(Data supplied)
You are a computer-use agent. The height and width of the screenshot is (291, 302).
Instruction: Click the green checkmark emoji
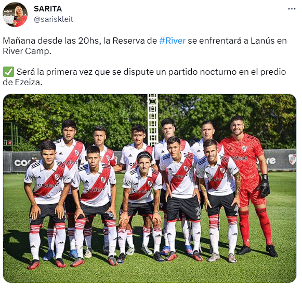(x=8, y=72)
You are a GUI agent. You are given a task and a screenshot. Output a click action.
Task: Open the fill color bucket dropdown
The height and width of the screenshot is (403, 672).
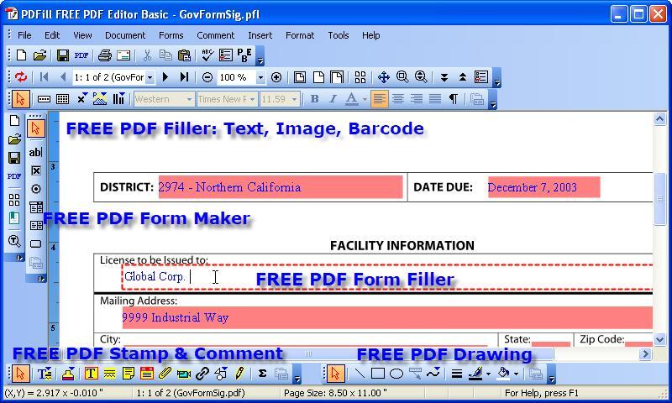(516, 374)
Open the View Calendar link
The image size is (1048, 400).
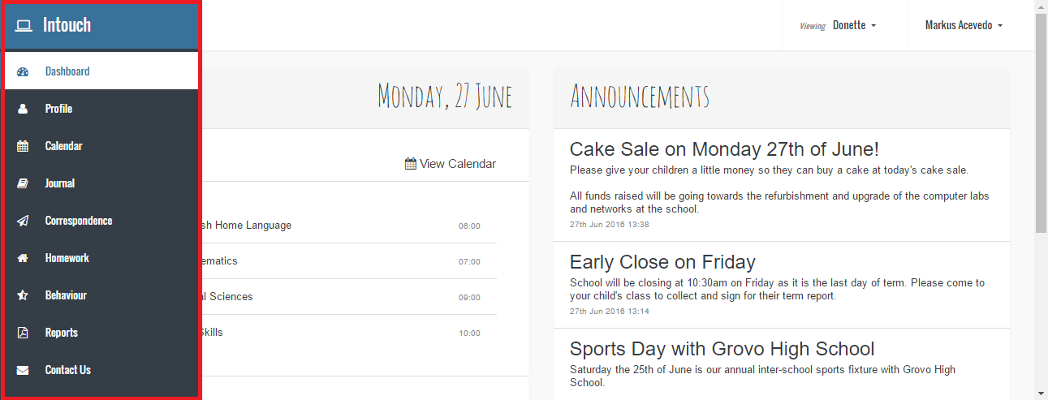pyautogui.click(x=451, y=164)
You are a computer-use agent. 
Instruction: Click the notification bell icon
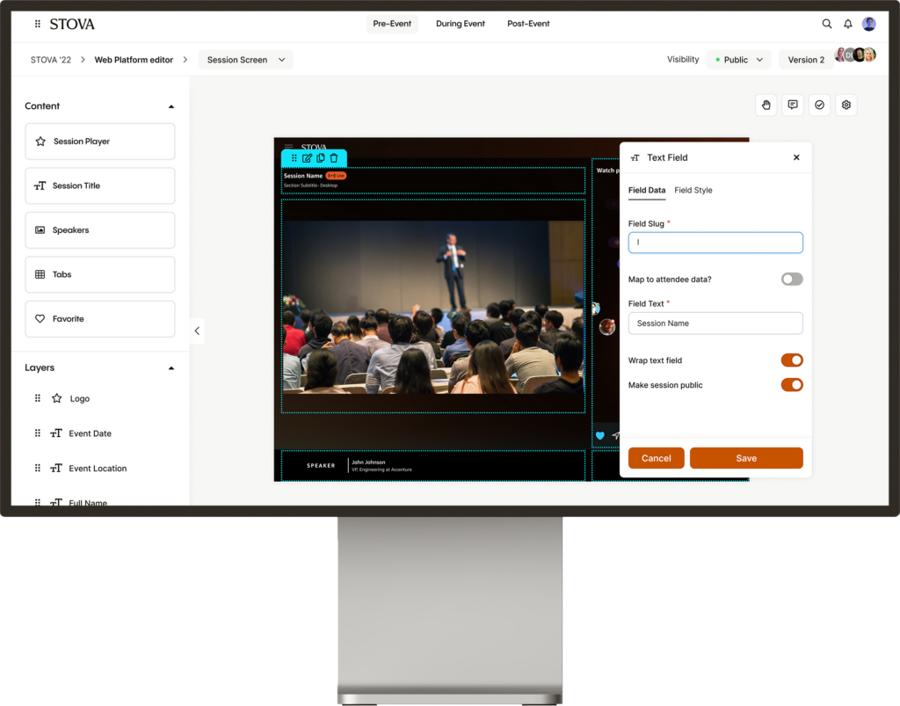click(847, 23)
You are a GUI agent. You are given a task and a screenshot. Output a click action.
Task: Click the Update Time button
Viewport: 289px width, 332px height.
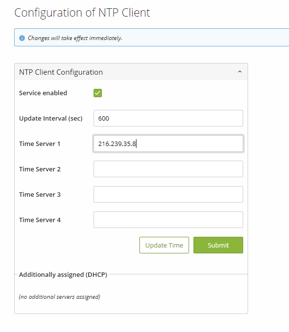pyautogui.click(x=164, y=245)
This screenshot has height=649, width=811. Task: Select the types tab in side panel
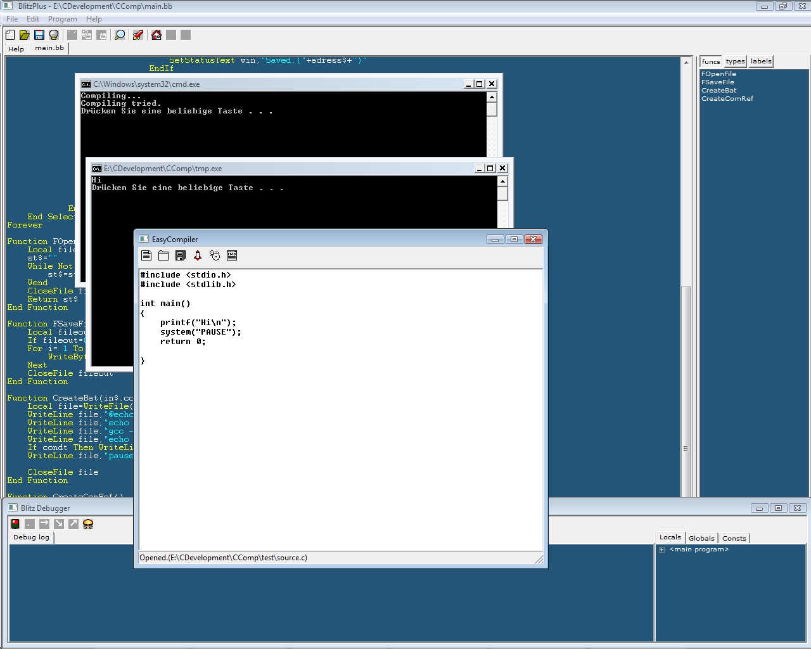(735, 61)
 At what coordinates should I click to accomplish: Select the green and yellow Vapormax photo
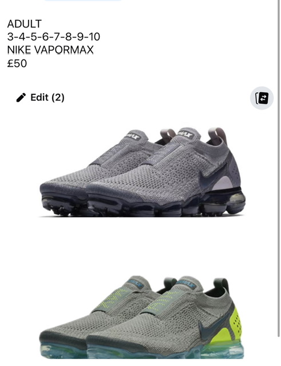tap(142, 317)
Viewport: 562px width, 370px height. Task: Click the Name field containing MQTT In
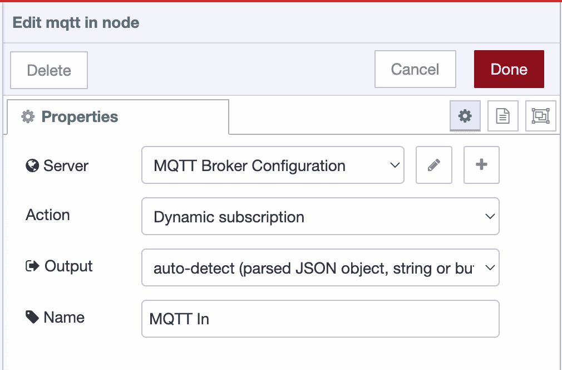tap(320, 318)
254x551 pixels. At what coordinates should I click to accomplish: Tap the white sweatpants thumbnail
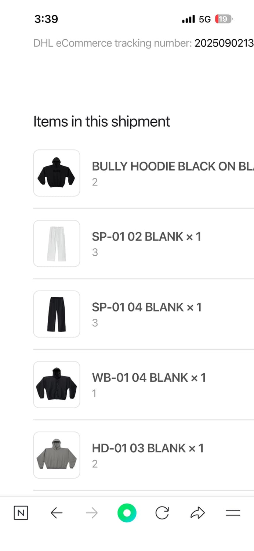[x=57, y=243]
(End Data supplied)
| Task directions |
The required output is the line containing "254x551 pixels. At" plus every line after it to the end of the data, copied exactly and with no pictures.

| Problem solution |
254x551 pixels. At what coordinates should I click to accomplish: Tap the white sweatpants thumbnail
[x=57, y=243]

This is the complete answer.